[Required task]:
Render everything below from the line containing "Task: Click the refresh" down to the line containing "Looking at the screenshot, I should pos(215,779).", as a Markdown table with the columns Row and Line, skipping blank lines.

________________

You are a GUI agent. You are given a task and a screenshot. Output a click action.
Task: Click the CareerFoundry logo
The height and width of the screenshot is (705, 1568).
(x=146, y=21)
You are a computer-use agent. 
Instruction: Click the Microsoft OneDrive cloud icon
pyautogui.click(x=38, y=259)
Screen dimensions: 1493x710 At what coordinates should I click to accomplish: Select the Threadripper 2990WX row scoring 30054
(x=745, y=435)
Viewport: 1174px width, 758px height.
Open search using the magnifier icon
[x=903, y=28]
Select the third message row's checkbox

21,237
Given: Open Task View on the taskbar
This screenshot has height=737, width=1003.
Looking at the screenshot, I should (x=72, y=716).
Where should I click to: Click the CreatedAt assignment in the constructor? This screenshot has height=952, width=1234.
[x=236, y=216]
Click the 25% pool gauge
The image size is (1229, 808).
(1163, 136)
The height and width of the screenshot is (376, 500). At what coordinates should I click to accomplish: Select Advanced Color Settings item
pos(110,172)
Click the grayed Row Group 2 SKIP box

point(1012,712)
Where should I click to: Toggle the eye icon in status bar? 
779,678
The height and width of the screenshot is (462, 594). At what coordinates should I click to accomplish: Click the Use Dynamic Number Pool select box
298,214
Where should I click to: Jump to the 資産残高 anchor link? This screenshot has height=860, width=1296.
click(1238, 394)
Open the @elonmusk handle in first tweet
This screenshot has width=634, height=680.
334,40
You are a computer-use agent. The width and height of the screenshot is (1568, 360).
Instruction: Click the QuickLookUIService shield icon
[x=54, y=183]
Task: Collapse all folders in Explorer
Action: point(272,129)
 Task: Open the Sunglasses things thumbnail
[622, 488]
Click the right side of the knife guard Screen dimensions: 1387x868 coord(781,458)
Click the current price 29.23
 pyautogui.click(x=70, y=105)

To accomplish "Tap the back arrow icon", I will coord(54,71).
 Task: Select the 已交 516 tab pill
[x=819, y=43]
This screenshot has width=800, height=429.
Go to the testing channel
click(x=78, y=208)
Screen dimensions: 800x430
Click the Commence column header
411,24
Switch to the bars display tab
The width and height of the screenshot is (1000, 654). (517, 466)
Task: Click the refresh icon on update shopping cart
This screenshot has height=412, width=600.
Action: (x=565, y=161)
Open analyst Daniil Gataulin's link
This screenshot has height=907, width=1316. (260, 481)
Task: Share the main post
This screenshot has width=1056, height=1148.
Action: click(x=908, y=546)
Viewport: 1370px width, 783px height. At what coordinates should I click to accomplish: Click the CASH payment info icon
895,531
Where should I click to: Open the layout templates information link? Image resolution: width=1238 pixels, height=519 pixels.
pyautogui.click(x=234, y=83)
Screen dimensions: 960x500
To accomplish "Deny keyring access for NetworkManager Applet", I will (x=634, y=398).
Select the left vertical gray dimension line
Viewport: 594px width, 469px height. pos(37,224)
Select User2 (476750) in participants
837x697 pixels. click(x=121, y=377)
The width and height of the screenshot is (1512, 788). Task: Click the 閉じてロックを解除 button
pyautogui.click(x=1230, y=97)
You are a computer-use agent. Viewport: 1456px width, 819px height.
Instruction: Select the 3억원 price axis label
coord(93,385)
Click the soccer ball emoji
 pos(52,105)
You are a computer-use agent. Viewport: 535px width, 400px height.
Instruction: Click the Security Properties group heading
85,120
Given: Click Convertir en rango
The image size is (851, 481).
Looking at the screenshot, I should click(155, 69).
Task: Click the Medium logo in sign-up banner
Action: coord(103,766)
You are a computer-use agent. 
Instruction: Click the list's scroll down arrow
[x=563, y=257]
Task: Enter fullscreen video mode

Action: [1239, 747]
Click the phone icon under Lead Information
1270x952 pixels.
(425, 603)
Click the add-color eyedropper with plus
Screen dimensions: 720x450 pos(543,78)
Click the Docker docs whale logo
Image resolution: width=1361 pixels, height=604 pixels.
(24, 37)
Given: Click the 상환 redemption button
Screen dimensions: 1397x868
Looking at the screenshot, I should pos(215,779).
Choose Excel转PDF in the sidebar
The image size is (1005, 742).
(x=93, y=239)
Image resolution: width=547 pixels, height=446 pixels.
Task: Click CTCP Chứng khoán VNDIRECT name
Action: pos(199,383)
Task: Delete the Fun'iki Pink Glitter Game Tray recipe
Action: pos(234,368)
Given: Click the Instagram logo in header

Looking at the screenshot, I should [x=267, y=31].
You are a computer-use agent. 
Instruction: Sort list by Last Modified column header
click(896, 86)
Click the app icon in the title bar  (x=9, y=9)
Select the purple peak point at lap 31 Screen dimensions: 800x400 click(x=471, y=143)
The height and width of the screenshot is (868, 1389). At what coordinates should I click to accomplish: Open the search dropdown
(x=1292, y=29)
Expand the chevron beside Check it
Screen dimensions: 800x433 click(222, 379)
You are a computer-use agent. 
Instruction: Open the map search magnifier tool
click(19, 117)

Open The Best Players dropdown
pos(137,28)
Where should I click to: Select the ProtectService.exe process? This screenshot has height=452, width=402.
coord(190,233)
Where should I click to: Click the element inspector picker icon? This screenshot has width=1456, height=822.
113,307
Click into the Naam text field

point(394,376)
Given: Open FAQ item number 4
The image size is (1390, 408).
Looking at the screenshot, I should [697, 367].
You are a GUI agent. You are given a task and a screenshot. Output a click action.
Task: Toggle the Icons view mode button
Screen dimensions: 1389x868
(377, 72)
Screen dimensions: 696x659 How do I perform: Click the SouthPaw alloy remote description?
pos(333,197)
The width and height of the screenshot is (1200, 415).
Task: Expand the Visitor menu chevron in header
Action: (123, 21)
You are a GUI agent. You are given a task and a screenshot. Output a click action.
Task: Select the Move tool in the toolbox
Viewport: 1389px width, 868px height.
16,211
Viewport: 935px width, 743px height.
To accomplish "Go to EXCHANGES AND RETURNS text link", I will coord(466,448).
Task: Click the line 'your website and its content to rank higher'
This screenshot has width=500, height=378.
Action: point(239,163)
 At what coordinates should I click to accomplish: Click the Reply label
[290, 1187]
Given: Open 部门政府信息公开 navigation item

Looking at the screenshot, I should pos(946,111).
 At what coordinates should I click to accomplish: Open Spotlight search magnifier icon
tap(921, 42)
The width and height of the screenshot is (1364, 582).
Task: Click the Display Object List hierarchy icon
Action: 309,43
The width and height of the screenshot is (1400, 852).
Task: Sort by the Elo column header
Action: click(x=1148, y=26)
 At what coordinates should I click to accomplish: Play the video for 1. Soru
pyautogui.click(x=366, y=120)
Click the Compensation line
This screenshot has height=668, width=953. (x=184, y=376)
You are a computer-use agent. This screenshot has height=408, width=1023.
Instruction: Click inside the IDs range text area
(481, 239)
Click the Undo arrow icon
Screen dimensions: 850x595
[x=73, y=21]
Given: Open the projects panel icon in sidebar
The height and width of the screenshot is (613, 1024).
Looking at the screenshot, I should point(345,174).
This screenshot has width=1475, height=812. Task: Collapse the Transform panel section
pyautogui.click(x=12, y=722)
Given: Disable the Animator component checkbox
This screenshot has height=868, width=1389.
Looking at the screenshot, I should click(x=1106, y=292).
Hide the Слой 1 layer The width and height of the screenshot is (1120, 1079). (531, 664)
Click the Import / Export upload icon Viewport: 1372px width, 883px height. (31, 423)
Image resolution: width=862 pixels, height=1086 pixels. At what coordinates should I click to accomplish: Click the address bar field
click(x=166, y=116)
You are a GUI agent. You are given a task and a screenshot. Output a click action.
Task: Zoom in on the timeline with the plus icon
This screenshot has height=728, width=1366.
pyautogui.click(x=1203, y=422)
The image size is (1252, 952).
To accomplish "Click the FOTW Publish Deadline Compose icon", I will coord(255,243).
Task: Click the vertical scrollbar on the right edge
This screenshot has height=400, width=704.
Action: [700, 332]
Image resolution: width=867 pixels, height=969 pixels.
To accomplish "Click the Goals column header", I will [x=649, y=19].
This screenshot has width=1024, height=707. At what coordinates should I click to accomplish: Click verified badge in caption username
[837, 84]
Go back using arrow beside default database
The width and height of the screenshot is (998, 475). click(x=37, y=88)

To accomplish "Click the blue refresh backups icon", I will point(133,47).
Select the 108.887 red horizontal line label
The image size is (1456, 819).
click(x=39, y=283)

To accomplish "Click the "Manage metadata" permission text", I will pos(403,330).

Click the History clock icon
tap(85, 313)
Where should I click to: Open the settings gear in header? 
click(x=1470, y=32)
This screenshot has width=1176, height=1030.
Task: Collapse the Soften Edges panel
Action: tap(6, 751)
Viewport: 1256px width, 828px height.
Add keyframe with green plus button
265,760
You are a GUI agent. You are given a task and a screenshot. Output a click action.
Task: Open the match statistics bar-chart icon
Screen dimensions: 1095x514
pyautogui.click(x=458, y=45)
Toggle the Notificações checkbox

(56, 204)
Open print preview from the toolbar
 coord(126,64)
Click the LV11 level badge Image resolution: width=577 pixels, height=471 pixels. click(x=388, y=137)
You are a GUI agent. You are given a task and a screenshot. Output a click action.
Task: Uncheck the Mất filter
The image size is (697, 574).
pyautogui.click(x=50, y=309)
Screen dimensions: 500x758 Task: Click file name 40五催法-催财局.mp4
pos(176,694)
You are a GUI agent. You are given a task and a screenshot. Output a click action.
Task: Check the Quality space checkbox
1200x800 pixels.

________________

[Reply to the task]:
| Row | Line |
|---|---|
| 1 | Task: Click the refresh icon on update shopping cart |
| 2 | This screenshot has height=412, width=600. |
| 3 | Action: (x=565, y=161) |
| 4 | Open analyst Daniil Gataulin's link |
| 5 | This screenshot has height=907, width=1316. (260, 481) |
| 6 | Task: Share the main post |
| 7 | This screenshot has width=1056, height=1148. |
| 8 | Action: click(x=908, y=546) |
| 9 | Viewport: 1370px width, 783px height. At what coordinates should I click to accomplish: Click the CASH payment info icon |
| 10 | 895,531 |
| 11 | Where should I click to: Open the layout templates information link? Image resolution: width=1238 pixels, height=519 pixels. |
| 12 | pyautogui.click(x=234, y=83) |
| 13 | Screen dimensions: 960x500 |
| 14 | To accomplish "Deny keyring access for NetworkManager Applet", I will (x=634, y=398). |
| 15 | Select the left vertical gray dimension line |
| 16 | Viewport: 594px width, 469px height. pos(37,224) |
| 17 | Select User2 (476750) in participants |
| 18 | 837x697 pixels. click(x=121, y=377) |
| 19 | The width and height of the screenshot is (1512, 788). Task: Click the 閉じてロックを解除 button |
| 20 | pyautogui.click(x=1230, y=97) |
| 21 | You are a computer-use agent. Viewport: 1456px width, 819px height. |
| 22 | Instruction: Select the 3억원 price axis label |
| 23 | coord(93,385) |
| 24 | Click the soccer ball emoji |
| 25 |  pos(52,105) |
| 26 | You are a computer-use agent. Viewport: 535px width, 400px height. |
| 27 | Instruction: Click the Security Properties group heading |
| 28 | 85,120 |
| 29 | Given: Click Convertir en rango |
| 30 | The image size is (851, 481). |
| 31 | Looking at the screenshot, I should click(155, 69). |
| 32 | Task: Click the Medium logo in sign-up banner |
| 33 | Action: coord(103,766) |
| 34 | You are a computer-use agent.  |
| 35 | Instruction: Click the list's scroll down arrow |
| 36 | [x=563, y=257] |
| 37 | Task: Enter fullscreen video mode |
| 38 | Action: [1239, 747] |
| 39 | Click the phone icon under Lead Information |
| 40 | 1270x952 pixels. |
| 41 | (425, 603) |
| 42 | Click the add-color eyedropper with plus |
| 43 | Screen dimensions: 720x450 pos(543,78) |
| 44 | Click the Docker docs whale logo |
| 45 | Image resolution: width=1361 pixels, height=604 pixels. |
| 46 | (24, 37) |
| 47 | Given: Click the 상환 redemption button |
| 48 | Screen dimensions: 1397x868 |
| 49 | Looking at the screenshot, I should pos(215,779). |